__Requirement__: In the material below, the lines to reproduce exactly are the one containing "Jeep and SUV vehicles (521, 2351)" and all lines after it through the last.

__Supplied data__:
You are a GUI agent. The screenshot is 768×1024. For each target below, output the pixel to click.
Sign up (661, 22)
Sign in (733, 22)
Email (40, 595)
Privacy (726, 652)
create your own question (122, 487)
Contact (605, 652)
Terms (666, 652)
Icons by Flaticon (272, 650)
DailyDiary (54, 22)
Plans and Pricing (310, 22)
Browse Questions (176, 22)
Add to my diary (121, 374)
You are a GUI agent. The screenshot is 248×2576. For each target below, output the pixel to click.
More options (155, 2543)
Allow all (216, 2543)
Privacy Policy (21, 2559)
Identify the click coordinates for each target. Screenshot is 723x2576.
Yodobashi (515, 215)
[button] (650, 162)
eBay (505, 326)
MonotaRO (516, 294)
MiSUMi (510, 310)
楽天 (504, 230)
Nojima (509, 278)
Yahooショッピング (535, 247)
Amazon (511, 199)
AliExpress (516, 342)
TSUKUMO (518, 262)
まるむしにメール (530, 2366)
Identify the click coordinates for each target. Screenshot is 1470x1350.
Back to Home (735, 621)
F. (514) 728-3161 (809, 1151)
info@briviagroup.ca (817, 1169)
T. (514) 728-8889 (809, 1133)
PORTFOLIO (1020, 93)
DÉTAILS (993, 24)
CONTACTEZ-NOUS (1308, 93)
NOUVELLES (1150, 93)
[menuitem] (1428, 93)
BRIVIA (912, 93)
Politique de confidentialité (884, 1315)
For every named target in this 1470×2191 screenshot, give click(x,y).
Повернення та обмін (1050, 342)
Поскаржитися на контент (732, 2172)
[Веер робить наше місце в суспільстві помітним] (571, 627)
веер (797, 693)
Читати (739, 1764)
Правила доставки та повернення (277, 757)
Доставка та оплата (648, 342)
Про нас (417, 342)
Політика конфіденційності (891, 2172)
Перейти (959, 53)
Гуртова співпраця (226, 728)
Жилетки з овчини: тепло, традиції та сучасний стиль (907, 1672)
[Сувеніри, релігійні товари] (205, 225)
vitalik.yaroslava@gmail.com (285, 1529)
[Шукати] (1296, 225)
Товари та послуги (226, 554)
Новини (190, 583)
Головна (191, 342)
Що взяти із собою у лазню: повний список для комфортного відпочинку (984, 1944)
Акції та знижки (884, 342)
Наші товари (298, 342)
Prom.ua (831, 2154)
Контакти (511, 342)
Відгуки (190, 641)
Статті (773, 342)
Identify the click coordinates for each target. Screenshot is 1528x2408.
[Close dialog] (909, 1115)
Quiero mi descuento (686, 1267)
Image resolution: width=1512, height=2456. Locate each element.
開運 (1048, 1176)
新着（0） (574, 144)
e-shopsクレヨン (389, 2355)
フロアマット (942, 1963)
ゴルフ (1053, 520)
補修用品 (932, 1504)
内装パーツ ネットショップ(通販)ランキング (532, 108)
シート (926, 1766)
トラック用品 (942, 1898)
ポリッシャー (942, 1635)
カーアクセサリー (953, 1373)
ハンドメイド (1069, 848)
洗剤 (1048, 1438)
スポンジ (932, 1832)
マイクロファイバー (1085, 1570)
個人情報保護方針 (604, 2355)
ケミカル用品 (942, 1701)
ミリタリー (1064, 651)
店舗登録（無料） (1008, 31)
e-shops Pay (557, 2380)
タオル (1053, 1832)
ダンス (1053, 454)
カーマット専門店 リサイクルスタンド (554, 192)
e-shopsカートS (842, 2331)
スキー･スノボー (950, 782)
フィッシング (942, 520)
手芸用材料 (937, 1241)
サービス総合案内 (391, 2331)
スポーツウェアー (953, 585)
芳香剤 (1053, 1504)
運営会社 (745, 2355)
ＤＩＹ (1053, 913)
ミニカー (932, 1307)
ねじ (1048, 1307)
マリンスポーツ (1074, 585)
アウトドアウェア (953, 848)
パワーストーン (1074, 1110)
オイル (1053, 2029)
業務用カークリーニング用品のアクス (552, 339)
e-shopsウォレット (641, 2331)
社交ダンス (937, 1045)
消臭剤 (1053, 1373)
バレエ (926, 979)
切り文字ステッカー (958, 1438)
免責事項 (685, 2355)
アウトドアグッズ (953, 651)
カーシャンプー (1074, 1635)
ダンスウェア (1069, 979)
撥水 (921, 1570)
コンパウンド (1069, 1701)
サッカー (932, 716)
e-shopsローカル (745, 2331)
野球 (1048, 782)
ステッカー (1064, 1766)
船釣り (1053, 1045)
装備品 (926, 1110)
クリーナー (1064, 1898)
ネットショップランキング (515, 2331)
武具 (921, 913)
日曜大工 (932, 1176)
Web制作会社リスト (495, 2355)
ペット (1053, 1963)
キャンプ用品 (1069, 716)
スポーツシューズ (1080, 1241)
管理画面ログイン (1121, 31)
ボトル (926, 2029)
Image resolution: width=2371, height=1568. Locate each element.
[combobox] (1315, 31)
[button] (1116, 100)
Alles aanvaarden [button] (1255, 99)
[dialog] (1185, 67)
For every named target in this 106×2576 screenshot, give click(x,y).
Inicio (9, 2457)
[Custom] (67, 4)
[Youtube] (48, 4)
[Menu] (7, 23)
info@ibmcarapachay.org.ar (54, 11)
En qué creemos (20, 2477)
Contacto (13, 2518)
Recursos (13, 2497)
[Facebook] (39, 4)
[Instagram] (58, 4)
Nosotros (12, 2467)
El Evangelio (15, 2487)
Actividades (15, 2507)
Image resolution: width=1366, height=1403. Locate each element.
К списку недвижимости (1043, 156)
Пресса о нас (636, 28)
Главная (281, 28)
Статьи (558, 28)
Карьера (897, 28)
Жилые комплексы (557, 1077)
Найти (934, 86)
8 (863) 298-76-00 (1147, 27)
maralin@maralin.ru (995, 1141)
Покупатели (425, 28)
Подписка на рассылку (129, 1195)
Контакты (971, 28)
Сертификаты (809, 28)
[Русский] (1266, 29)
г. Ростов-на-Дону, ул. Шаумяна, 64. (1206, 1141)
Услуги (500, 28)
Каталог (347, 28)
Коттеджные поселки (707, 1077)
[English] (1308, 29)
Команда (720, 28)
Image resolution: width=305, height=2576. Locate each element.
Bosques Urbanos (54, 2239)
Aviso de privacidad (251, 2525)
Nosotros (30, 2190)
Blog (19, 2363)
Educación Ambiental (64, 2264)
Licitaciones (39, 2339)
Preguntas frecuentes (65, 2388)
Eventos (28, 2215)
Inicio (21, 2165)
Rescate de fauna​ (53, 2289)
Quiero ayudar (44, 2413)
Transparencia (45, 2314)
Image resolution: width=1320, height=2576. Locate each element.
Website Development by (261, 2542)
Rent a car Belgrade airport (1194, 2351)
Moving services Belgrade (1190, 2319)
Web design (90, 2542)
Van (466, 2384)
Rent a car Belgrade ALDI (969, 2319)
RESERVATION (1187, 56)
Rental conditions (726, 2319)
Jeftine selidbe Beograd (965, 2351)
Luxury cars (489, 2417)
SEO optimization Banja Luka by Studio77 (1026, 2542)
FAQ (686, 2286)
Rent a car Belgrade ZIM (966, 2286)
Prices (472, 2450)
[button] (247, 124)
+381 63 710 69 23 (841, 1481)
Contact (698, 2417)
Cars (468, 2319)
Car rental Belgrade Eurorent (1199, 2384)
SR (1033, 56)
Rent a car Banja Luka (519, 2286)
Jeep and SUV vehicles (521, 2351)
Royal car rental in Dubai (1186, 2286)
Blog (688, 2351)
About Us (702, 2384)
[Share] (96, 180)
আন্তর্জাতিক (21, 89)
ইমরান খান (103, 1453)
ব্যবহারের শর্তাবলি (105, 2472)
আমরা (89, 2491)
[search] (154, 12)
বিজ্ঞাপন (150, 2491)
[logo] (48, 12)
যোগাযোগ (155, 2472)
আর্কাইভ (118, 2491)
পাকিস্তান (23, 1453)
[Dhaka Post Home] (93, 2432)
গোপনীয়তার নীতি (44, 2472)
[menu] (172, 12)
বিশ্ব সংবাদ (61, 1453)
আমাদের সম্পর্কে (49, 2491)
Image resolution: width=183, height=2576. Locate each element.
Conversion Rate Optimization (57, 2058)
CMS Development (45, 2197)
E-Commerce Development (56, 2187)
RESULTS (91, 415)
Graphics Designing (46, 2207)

__Answer__:
Jeep and SUV vehicles (521, 2351)
Royal car rental in Dubai (1186, 2286)
Blog (688, 2351)
About Us (702, 2384)
[Share] (96, 180)
আন্তর্জাতিক (21, 89)
ইমরান খান (103, 1453)
ব্যবহারের শর্তাবলি (105, 2472)
আমরা (89, 2491)
[search] (154, 12)
বিজ্ঞাপন (150, 2491)
[logo] (48, 12)
যোগাযোগ (155, 2472)
আর্কাইভ (118, 2491)
পাকিস্তান (23, 1453)
[Dhaka Post Home] (93, 2432)
গোপনীয়তার নীতি (44, 2472)
[menu] (172, 12)
বিশ্ব সংবাদ (61, 1453)
আমাদের সম্পর্কে (49, 2491)
Image resolution: width=183, height=2576. Locate each element.
Conversion Rate Optimization (57, 2058)
CMS Development (45, 2197)
E-Commerce Development (56, 2187)
RESULTS (91, 415)
Graphics Designing (46, 2207)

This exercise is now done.